KMU-Berater mit neuer Mannschaft für den Mittelstand


Vier bewährte und zwei neue Vorstände – so sieht die neue Führung des Verbandes „Die KMU-Berater – Verband freier Berater e.V.“ aus. Bei ihrer Versammlung am 23. März 2012 in Köln wählten die Mitglieder Reinhard Feuerherdt aus Köln und Carl-Dietrich Sander aus Neuss in das Gremium.

Wiedergewählt wurden der Vorsitzende Thomas Thier aus Bremerhaven, der stellvertretende Vorsitzende Edmund Cramer aus Frankfurt am Main und die Vorstandsmitglieder Peter Haas aus Rodgau sowie Matthias Brems aus Grevenbroich. Damit steht das neue Vorstandsteam für eine kontinuierliche Fortsetzung der bisherigen Arbeit des Verbandes.

Mit Reinhard Feuerherdt ergänzt ein erfahrener Berater für Unternehmensnachfolge die Führungsriege. Carl-Dietrich Sander bringt über 30 Jahre Bank- und Berater-Erfahrung in die Vorstandsarbeit ein. Er wird zusätzlich das Amt des Geschäftsführers ausüben.

Die ausscheidenden Vorstandsmitglieder Mathias Mundt und Cord Tepelmann wurden mit Dank verabschiedet. Tepelmann, der neun Jahre Mitglied des Vorstandes war und daneben fünf Jahre die Geschäftsführung des Verbandes wahrnahm, wurde mit Standing Ovations besonders gedankt.

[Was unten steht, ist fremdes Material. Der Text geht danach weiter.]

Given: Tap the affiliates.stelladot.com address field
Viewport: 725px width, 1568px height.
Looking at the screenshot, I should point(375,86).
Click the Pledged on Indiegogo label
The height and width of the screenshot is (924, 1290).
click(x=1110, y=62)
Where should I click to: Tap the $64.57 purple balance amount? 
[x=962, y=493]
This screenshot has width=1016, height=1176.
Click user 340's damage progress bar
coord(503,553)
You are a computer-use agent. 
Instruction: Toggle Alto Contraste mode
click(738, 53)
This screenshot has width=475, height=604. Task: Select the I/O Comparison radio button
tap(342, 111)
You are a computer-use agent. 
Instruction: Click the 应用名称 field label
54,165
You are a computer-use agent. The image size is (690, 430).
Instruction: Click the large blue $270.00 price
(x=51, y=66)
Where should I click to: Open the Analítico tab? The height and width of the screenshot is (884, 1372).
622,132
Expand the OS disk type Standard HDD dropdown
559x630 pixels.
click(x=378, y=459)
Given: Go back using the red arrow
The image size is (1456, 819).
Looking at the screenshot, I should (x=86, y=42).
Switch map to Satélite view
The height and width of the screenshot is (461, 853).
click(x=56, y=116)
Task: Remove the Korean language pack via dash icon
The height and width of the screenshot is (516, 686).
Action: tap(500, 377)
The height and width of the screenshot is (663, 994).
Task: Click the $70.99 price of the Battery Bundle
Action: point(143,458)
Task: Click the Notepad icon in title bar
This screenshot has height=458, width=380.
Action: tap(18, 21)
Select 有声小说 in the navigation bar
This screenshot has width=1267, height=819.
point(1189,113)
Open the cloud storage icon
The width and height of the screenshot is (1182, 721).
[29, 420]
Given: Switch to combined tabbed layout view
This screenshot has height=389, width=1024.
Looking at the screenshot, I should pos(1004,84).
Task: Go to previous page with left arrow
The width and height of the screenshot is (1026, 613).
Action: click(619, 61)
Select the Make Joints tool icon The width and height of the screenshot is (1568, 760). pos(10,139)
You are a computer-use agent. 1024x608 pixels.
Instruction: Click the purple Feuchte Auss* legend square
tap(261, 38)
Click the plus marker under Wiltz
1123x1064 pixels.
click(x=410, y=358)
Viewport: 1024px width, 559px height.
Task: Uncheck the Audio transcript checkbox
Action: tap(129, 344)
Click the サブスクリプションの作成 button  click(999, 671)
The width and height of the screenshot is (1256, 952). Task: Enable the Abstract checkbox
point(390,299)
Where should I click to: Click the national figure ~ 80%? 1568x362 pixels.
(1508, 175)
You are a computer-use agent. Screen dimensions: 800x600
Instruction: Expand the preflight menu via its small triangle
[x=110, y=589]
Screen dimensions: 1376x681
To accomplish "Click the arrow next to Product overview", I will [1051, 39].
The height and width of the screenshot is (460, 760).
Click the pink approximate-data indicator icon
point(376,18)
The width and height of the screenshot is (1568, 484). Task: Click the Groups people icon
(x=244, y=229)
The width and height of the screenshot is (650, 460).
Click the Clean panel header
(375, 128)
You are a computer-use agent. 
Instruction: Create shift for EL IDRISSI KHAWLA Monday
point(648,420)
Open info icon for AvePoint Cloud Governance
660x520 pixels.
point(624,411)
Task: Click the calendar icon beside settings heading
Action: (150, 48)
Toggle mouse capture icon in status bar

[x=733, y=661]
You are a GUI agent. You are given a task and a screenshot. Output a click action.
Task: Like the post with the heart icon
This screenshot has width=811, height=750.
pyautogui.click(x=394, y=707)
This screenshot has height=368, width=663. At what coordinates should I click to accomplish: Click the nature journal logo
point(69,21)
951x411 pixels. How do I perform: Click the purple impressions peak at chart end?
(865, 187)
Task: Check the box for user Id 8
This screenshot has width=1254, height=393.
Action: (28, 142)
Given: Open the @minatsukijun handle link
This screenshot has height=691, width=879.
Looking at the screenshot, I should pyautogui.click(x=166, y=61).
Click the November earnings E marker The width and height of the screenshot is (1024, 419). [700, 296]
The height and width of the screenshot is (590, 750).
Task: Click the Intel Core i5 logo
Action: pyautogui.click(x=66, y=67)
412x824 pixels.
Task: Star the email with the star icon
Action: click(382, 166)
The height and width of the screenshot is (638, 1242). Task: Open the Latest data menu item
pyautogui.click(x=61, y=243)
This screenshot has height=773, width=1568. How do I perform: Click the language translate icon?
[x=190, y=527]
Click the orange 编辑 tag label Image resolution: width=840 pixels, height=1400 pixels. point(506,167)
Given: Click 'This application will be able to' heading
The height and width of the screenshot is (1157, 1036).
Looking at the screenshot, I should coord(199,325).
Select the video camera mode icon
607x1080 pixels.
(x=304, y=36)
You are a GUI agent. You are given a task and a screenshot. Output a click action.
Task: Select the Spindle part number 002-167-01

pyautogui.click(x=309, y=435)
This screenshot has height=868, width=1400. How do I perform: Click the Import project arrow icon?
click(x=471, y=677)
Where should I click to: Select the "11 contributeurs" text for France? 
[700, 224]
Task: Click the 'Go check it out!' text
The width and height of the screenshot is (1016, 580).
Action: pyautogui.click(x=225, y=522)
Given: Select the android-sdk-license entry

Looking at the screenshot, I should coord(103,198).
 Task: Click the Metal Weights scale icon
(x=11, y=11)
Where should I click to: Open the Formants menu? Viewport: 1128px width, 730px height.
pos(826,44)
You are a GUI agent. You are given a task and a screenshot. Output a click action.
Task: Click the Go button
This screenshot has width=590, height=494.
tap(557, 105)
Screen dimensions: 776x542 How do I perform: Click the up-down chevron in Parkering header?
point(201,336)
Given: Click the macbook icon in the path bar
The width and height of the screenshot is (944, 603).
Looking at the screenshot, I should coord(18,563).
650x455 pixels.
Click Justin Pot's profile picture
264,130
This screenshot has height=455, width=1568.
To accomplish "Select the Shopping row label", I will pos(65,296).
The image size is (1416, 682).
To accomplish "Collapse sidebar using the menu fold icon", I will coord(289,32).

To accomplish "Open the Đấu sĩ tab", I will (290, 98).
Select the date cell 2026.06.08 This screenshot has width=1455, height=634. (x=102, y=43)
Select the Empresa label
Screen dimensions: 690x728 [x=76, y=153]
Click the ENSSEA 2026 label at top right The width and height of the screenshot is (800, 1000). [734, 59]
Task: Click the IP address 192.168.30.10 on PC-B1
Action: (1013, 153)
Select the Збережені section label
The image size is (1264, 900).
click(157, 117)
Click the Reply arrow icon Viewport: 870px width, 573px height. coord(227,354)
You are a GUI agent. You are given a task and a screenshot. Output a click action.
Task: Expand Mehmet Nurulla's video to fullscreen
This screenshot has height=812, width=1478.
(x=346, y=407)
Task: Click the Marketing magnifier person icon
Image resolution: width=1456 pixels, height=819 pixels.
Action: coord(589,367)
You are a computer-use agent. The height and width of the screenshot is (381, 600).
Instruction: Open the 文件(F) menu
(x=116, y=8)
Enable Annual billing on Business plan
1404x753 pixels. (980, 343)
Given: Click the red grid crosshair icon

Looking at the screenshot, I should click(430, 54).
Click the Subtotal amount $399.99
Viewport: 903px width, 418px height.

Der KMU-Beraterverband steht nach Ende der Amtsperiode des bisherigen Vorstandes ausgezeichnet da. Dies wurde im Rechenschaftsbericht 2011 deutlich. Die Finanzen des Verbandes sind geordnet und es besteht eine angemessene Rücklage. Die Mitgliederzahl steigt stetig, 140 Beraterkollegen/innen gehören dem Verband an.

Die Zusammenarbeit der Berater/innen, die schwerpunktmäßig in themenbezogenen Fachgruppen und Regionalgruppen geleistet wird, wurde im vergangenen Jahr weiter intensiviert. Dabei stehen Erfahrungsaustausch, Weiterentwicklung der eigenen Kompetenzen und neue Beratungsideen und
-werkzeuge im Vordergrund. Darüber hinaus werden vielfältige Kooperationen im Beratungs-Markt gepflegt. Der Erfahrungsaustausch garantiert zudem, dass in Zukunft die Unternehmer/innen aus kleinen und mittleren Unternehmen (KMU) noch intensiver unterstützt werden können.